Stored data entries
Start of Block

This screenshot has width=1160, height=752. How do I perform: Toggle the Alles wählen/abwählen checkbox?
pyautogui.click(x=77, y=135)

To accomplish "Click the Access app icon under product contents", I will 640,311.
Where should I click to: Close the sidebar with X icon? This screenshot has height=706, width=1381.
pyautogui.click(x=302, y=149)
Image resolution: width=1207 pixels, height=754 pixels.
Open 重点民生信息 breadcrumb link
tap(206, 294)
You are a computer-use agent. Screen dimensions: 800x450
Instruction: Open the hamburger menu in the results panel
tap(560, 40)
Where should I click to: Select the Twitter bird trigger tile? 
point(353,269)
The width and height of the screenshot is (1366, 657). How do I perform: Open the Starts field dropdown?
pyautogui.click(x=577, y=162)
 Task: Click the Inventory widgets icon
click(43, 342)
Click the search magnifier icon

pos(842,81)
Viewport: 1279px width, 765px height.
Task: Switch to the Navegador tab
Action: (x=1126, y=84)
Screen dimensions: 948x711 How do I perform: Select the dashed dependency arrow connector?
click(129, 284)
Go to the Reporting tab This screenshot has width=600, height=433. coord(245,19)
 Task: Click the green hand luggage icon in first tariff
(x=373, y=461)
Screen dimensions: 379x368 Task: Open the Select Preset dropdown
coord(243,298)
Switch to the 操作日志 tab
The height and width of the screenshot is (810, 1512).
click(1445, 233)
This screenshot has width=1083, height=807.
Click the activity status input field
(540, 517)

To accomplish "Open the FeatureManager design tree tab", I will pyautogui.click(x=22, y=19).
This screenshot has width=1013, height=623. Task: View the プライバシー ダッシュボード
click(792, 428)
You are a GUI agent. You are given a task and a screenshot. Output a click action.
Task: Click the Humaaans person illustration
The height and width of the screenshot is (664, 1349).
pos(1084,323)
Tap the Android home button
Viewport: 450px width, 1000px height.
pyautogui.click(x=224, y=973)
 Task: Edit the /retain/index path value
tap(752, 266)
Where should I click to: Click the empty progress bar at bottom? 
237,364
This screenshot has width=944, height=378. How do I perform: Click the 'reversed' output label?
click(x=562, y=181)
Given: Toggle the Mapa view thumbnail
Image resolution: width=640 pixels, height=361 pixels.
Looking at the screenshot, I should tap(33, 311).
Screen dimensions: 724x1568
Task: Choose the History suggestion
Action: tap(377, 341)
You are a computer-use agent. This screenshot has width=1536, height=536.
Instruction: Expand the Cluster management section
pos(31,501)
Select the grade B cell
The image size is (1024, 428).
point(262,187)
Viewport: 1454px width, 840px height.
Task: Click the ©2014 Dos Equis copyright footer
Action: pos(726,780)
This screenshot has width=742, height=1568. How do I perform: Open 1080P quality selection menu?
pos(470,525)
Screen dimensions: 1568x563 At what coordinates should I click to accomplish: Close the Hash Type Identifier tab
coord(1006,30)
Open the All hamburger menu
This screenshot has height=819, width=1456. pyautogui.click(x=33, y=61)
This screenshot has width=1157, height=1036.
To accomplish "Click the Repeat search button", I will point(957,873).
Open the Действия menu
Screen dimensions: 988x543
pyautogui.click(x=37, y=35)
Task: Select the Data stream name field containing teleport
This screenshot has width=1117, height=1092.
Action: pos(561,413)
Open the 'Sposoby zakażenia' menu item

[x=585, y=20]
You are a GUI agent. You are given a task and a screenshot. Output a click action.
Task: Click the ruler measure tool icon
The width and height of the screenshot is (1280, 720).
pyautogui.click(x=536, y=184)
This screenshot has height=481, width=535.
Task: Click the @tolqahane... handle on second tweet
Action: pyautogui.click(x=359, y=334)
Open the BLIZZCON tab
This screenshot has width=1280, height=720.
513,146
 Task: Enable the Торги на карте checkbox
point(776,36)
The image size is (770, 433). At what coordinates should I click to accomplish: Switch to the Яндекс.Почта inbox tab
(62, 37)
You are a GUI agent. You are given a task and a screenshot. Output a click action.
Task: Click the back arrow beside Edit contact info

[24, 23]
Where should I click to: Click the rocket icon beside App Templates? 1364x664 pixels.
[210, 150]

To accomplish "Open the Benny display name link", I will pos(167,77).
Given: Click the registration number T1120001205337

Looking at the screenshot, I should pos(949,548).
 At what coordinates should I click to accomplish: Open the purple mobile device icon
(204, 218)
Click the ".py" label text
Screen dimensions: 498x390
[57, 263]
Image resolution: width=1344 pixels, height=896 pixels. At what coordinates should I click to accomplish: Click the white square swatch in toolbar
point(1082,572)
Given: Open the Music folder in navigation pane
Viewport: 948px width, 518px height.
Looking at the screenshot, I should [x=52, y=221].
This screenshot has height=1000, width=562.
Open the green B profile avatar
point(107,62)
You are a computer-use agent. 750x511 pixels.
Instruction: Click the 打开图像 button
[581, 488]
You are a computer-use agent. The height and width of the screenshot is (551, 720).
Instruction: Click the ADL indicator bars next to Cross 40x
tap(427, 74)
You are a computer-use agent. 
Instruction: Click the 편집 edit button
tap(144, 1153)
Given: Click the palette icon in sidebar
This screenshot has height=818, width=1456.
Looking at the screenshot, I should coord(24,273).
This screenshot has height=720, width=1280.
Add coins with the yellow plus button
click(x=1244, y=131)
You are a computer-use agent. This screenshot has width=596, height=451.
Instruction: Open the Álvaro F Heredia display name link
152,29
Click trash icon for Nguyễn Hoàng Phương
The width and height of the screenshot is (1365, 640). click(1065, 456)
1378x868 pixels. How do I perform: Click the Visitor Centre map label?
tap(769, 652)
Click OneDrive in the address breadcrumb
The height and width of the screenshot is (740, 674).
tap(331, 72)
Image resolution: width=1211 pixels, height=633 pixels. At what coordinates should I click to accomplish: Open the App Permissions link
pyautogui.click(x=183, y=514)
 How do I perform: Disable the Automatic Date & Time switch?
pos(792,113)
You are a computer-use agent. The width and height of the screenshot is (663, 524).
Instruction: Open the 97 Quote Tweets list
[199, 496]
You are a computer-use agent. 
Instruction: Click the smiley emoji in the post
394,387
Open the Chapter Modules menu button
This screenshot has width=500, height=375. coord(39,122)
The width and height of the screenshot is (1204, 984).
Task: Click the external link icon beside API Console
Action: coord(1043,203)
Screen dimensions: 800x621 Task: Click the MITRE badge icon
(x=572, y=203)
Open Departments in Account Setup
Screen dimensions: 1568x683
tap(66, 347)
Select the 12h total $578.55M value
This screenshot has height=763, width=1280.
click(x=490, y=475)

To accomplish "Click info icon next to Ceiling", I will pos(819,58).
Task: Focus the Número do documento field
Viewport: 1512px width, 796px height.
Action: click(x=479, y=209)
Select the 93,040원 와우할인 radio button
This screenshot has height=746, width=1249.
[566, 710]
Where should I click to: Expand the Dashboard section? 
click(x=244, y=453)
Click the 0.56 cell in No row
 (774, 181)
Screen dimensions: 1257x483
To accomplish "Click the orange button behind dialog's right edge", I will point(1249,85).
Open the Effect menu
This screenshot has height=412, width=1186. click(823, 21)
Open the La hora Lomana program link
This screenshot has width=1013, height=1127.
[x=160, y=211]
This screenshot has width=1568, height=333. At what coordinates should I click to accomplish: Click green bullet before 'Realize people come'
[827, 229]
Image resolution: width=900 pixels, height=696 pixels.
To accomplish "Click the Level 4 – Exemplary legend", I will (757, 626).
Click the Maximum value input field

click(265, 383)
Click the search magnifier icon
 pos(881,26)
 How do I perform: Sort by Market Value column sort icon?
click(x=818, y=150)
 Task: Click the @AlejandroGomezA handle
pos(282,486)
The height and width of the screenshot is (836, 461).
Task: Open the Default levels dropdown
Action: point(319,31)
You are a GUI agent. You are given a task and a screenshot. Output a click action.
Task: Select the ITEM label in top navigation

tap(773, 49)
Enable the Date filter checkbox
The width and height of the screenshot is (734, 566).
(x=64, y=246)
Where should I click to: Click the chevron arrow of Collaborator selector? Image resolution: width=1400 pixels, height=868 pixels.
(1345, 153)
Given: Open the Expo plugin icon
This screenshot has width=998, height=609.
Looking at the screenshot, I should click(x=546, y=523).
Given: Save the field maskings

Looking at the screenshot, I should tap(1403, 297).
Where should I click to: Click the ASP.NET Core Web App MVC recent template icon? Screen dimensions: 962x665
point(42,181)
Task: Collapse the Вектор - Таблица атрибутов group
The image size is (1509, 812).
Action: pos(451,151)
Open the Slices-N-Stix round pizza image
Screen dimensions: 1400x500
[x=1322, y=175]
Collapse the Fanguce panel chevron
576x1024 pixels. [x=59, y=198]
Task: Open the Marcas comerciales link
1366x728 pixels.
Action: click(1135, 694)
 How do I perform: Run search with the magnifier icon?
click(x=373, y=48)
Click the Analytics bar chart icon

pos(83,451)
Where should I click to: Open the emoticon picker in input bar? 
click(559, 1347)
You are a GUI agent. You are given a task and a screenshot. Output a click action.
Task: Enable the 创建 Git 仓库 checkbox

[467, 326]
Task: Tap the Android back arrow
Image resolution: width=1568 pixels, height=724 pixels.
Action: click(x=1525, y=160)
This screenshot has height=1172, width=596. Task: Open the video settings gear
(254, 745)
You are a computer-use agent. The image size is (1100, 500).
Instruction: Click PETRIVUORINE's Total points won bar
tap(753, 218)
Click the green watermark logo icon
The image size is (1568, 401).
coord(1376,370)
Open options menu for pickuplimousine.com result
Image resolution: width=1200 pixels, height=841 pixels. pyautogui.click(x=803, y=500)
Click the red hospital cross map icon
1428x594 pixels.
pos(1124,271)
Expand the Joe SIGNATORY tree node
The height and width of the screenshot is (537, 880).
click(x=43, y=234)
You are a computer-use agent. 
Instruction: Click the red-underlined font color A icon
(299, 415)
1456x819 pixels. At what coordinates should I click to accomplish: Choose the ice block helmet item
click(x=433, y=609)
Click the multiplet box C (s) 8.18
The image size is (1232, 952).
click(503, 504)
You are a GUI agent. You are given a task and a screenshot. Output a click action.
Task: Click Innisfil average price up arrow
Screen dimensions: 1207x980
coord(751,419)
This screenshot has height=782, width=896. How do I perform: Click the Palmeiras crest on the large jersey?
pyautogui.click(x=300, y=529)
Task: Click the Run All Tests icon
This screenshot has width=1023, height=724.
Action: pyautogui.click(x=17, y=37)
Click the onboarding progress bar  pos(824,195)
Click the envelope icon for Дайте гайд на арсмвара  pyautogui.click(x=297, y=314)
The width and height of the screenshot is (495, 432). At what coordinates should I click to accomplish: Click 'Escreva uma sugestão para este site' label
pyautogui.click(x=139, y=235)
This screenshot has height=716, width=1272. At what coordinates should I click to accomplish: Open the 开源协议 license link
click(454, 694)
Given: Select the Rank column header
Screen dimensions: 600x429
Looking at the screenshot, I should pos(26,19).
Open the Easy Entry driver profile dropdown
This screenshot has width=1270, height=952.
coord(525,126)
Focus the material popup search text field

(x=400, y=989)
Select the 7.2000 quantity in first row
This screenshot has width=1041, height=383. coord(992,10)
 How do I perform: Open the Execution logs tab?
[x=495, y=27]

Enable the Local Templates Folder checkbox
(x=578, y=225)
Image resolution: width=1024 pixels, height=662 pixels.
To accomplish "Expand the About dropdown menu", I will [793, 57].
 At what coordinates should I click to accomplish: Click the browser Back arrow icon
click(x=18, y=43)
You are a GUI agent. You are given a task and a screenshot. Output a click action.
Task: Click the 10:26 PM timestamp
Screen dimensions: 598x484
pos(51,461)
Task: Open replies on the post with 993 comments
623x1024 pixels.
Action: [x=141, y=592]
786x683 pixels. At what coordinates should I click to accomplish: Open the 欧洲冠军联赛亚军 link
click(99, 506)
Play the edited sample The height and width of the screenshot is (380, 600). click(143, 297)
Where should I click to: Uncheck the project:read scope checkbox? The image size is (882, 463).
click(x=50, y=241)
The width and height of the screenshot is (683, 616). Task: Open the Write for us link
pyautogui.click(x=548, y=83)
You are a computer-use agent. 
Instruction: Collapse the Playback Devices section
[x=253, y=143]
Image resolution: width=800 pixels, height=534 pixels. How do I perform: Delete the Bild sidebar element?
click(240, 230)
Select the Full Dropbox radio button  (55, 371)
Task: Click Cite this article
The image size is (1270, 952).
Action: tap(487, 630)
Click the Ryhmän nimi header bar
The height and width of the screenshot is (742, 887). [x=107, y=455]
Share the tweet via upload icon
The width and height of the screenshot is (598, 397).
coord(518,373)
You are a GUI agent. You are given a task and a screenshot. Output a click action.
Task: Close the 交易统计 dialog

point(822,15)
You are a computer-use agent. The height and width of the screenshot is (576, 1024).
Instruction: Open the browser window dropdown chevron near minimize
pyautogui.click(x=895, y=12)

End of Block

* _WHAT YOU HAVE TO DO_: What you return should be exactly the lines above, starting at the one with "Task: Enable the 创建 Git 仓库 checkbox" and ending at the one with "Expand the Joe SIGNATORY tree node", and nothing else.

* _REPLY TO THE EXERCISE_:
Task: Enable the 创建 Git 仓库 checkbox

[467, 326]
Task: Tap the Android back arrow
Image resolution: width=1568 pixels, height=724 pixels.
Action: click(x=1525, y=160)
This screenshot has height=1172, width=596. Task: Open the video settings gear
(254, 745)
You are a computer-use agent. The image size is (1100, 500).
Instruction: Click PETRIVUORINE's Total points won bar
tap(753, 218)
Click the green watermark logo icon
The image size is (1568, 401).
coord(1376,370)
Open options menu for pickuplimousine.com result
Image resolution: width=1200 pixels, height=841 pixels. pyautogui.click(x=803, y=500)
Click the red hospital cross map icon
1428x594 pixels.
pos(1124,271)
Expand the Joe SIGNATORY tree node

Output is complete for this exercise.